Im Übrigen wird auf die den Erlass ablehnenden Gründe des Bescheids vom 7. September 2020 gemäß § 117 Abs. 5 VwGO Bezug genommen und von einer erneuten Darstellung abgesehen.
Der Kläger ist schließlich darauf zu verweisen, dass vorliegend die Stundung in Form einer Ratenzahlung der Gerichtsgebühren die geeignetere Maßnahme ist.
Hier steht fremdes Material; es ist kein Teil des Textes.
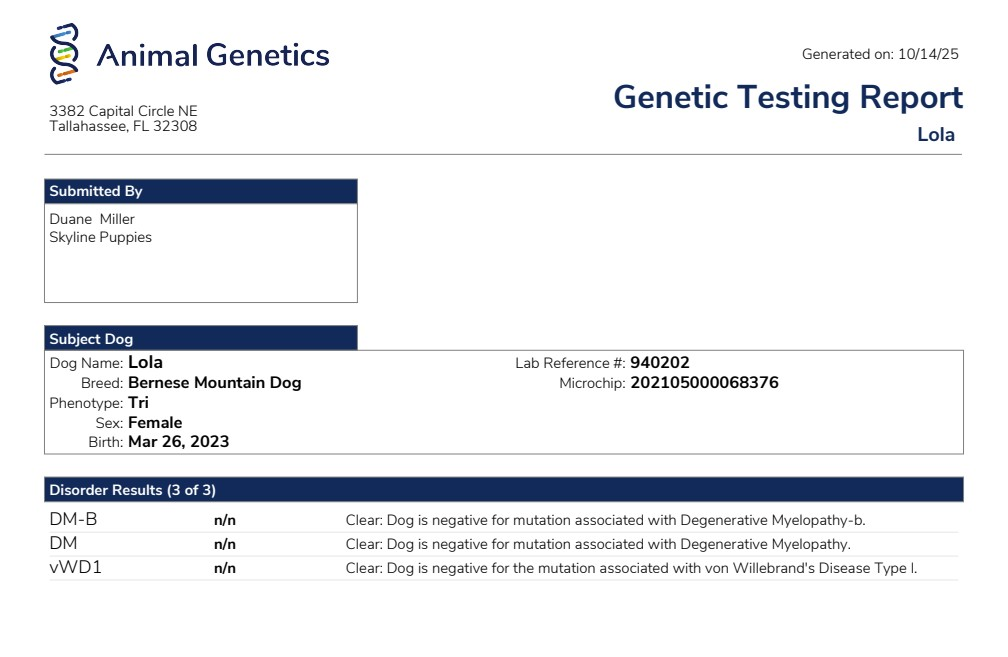Click the Tallahassee, FL 32308 address line
1008x657 pixels.
click(x=123, y=127)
Es steht im frei einen entsprechenden Antrag bei der zuständigen Behörde, dem Finanzgericht München, zu stellen.
4. Die Kostenentscheidung beruht auf § 84 Abs. 1 Satz 3 i.V.m. § 154 Abs. 1 VwGO.
5. Die Entscheidung über die vorläufige Vollstreckbarkeit der Kostenentscheidung richtet sich nach § 84 Abs. 1 Satz 3, § 167 VwGO i.V.m. § 708 Nr. 11, § 711 Zivilprozessordnung.